Bo okradanie swoich obywateli z jakąkolwiek demokracją nie ma nic wspólnego. Ale zacznijmy od początku. Przez wiele lat Cypr uważany był za bezpieczną przystań, swoisty raj podatkowy nie mający nic wspólnego z egzotycznymi wyspami. Przypadek cypryjski był realizowany dzięki niskim podatkom i obecności w Unii Europejskiej, które oferowało całe spektrum profitów wynikające z obecności we Wspólnocie.

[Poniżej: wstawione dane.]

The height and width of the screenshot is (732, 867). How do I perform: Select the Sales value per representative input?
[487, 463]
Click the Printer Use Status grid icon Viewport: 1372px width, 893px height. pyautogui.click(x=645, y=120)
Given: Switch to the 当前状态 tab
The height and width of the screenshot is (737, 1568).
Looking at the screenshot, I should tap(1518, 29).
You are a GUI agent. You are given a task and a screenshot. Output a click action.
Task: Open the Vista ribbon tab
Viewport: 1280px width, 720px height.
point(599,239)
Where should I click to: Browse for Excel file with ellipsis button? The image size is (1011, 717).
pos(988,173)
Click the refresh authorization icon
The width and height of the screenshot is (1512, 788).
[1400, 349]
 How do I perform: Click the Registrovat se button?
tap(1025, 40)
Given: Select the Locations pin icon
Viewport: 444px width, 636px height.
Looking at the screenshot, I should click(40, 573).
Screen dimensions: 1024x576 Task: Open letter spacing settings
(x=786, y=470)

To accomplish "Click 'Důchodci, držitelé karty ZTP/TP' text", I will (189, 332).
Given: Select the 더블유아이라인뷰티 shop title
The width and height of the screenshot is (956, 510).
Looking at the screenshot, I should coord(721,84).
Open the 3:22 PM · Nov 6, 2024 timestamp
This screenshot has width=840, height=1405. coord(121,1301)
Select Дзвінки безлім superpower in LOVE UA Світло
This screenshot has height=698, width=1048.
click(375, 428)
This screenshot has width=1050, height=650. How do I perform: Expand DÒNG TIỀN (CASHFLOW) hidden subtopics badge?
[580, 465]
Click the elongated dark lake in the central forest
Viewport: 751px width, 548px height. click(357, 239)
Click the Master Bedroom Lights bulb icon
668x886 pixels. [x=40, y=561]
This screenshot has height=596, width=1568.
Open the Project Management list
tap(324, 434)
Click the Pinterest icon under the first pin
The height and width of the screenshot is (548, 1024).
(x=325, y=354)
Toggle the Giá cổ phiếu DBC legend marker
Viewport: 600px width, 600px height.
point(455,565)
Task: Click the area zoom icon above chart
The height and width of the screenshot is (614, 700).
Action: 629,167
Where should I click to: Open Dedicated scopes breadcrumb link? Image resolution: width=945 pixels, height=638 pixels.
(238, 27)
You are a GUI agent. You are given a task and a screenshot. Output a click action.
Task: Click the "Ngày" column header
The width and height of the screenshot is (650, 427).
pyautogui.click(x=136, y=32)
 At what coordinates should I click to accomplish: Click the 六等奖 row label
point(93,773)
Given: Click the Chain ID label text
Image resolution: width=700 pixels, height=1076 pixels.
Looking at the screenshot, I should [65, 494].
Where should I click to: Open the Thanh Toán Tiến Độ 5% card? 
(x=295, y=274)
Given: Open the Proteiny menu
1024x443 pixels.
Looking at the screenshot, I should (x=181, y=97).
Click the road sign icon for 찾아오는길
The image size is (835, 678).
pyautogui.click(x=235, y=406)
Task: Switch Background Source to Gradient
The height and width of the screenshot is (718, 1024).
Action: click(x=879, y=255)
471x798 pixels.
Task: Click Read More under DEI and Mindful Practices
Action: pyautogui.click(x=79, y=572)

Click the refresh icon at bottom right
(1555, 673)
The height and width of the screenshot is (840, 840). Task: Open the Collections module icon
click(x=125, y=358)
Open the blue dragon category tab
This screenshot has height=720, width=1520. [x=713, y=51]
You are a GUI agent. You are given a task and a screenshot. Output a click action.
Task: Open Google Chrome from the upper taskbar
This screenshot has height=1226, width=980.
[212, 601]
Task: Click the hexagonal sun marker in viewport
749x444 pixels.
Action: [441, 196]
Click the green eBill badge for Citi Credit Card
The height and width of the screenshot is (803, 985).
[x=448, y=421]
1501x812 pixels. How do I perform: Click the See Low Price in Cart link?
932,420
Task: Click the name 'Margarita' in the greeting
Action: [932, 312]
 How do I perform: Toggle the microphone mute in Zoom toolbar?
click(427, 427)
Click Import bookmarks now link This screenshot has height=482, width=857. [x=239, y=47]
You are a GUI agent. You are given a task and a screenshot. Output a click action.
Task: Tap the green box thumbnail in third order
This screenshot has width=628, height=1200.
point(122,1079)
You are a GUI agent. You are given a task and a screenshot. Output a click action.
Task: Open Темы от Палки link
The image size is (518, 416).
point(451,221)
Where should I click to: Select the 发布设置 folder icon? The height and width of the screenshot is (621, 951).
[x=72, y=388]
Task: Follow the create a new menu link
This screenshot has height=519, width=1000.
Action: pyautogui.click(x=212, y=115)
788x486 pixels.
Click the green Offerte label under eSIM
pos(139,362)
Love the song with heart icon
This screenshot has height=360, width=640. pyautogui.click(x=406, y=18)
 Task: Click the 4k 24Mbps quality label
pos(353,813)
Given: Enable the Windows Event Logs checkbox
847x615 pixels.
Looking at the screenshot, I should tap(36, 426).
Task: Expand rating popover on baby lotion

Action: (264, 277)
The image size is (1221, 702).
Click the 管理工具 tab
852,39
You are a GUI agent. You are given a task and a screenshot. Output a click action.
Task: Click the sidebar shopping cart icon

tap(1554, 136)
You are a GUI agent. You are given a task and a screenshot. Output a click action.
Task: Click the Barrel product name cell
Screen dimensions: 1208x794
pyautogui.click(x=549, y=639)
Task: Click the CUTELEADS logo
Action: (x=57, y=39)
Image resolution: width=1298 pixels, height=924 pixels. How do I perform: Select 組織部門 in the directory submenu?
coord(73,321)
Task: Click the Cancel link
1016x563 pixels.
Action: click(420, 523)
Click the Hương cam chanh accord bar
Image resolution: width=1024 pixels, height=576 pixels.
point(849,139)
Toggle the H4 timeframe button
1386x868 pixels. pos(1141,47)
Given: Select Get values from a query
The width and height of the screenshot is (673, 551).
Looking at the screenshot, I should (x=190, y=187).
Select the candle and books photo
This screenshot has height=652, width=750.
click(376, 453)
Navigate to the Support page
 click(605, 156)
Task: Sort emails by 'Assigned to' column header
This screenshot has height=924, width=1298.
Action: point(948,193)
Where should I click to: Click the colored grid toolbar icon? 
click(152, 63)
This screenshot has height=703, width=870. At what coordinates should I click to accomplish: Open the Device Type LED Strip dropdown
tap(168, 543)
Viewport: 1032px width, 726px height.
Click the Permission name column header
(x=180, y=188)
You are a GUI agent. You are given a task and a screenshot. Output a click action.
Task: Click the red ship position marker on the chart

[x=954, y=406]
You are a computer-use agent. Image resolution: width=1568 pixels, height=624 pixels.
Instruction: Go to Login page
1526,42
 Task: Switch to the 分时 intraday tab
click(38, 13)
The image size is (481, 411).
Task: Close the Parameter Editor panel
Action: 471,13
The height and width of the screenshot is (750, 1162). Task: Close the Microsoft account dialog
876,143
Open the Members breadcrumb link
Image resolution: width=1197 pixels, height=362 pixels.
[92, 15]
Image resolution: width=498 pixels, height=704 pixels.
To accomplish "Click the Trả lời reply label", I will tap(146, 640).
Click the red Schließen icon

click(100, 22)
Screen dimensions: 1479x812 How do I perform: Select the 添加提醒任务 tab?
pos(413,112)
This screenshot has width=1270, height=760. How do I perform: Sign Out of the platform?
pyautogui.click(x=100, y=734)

Propozycja pomocy dla Cypru nie była tak restrykcyjna jak jest to prezentowane w mediach. Początkowo ministrowie finansów strefy Euro mieli stać na stanowisku, że nie zamierzają ratować lokat obywateli spoza UE - chodziło głównie o Rosjan. Unia chciała opodatkować najbogatszych i nie zamierzała dopłacać do rosyjskich oligarchów. Cypryjski rząd wybrał bardzo ryzykowną drogę co odbiło mu się czkawką już po kilku dniach - postanowiono opodatkować wszystkich obywateli mających lokaty na Cyprze zamiast tylko najbogatszych.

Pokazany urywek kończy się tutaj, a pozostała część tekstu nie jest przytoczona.